I can't think of one instance of a radicalized agnostic or athiest who feels compelled by their specific belief to commit violence against those who either don't share those beliefs or those they feel have insulted their beliefs.

That special category seems to be reserved only to the religious types - one might even say that those people have let their religious beliefs drive them to the point of mental illness

History disagrees with you. 

Atheism, not religion, is the real force behind the mass murders of history
By Dinesh D'Souza

RANCHO SANTA FE, CALIF. –
In recent months, a spate of atheist books have argued that religion represents, as "End of Faith" author Sam Harris puts it, "the most potent source of human conflict, past and present."
Columnist Robert Kuttner gives the familiar litany. "The Crusades slaughtered millions in the name of Jesus. The Inquisition brought the torture and murder of millions more. After Martin Luther, Christians did bloody battle with other Christians for another three centuries."
 
In his bestseller "The God Delusion," Richard Dawkins contends that most of the world's recent conflicts - in the Middle East, in the Balkans, in Northern Ireland, in Kashmir, and in Sri Lanka - show the vitality of religion's murderous impulse.
 
The problem with this critique is that it exaggerates the crimes attributed to religion, while ignoring the greater crimes of secular fanaticism. The best example of religious persecution in America is the Salem witch trials. How many people were killed in those trials? Thousands? Hundreds? Actually, fewer than 25. Yet the event still haunts the liberal imagination.

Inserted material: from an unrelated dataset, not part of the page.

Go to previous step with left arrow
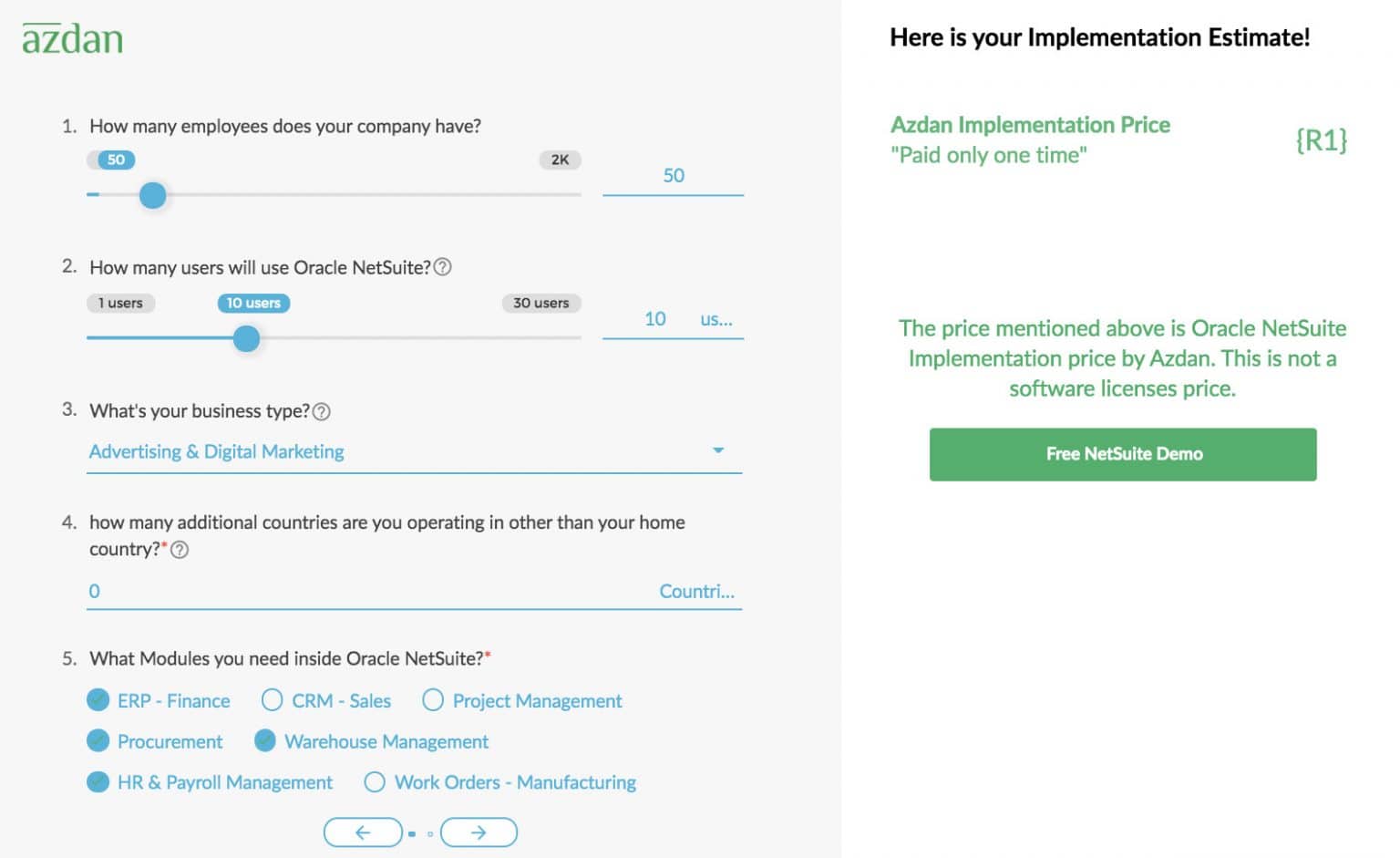The image size is (1400, 858). pyautogui.click(x=363, y=832)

It is strange to witness the passion with which some secular figures rail against the misdeeds of the Crusaders and Inquisitors more than 500 years ago. The number sentenced to death by the Spanish Inquisition appears to be about 10,000. Some historians contend that an additional 100,000 died in jail due to malnutrition or illness.

These figures are tragic, and of course population levels were much lower at the time. But even so, they are minuscule compared with the death tolls produced by the atheist despotisms of the 20th century. In the name of creating their version of a religion-free utopia, Adolf Hitler, Joseph Stalin, and Mao Zedong produced the kind of mass slaughter that no Inquisitor could possibly match. Collectively these atheist tyrants murdered more than 100 million people.

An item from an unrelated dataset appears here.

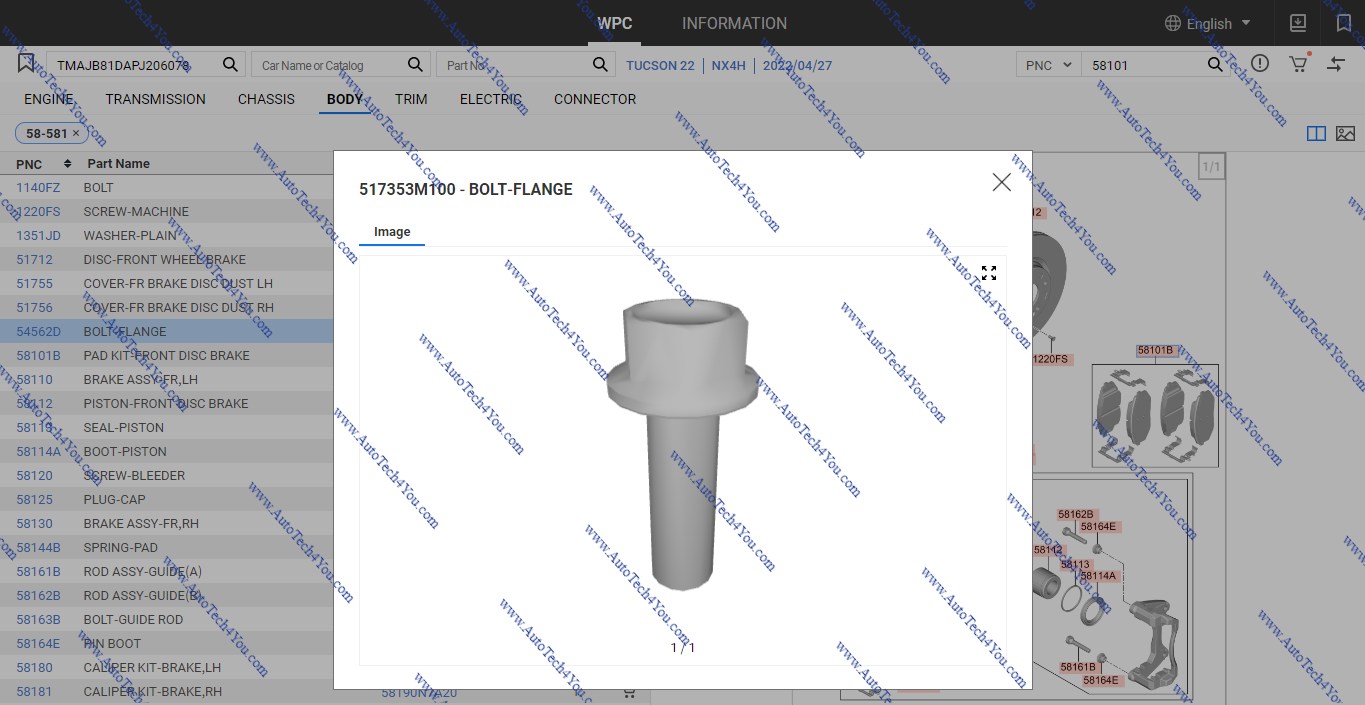Click the VIN search magnifier icon

click(x=230, y=65)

Moreover, many of the conflicts that are counted as "religious wars" were not fought over religion. They were mainly fought over rival claims to territory and power. Can the wars between England and France be called religious wars because the English were Protestants and the French were Catholics? Hardly.

The same is true today. The Israeli-Palestinian conflict is not, at its core, a religious one. It arises out of a dispute over self-determination and land. Hamas and the extreme orthodox parties in Israel may advance theological claims - "God gave us this land" and so forth - but the conflict would remain essentially the same even without these religious motives. Ethnic rivalry, not religion, is the source of the tension in Northern Ireland and the Balkans.

Blindly blaming religion for conflict

Yet today's atheists insist on making religion the culprit. Consider Mr. Harris's analysis of the conflict in Sri Lanka. "While the motivations of the Tamil Tigers are not explicitly religious," he informs us, "they are Hindus who undoubtedly believe many improbable things about the nature of life and death." In other words, while the Tigers see themselves as combatants in a secular political struggle, Harris detects a religious motive because these people happen to be Hindu and surely there must be some underlying religious craziness that explains their fanaticism.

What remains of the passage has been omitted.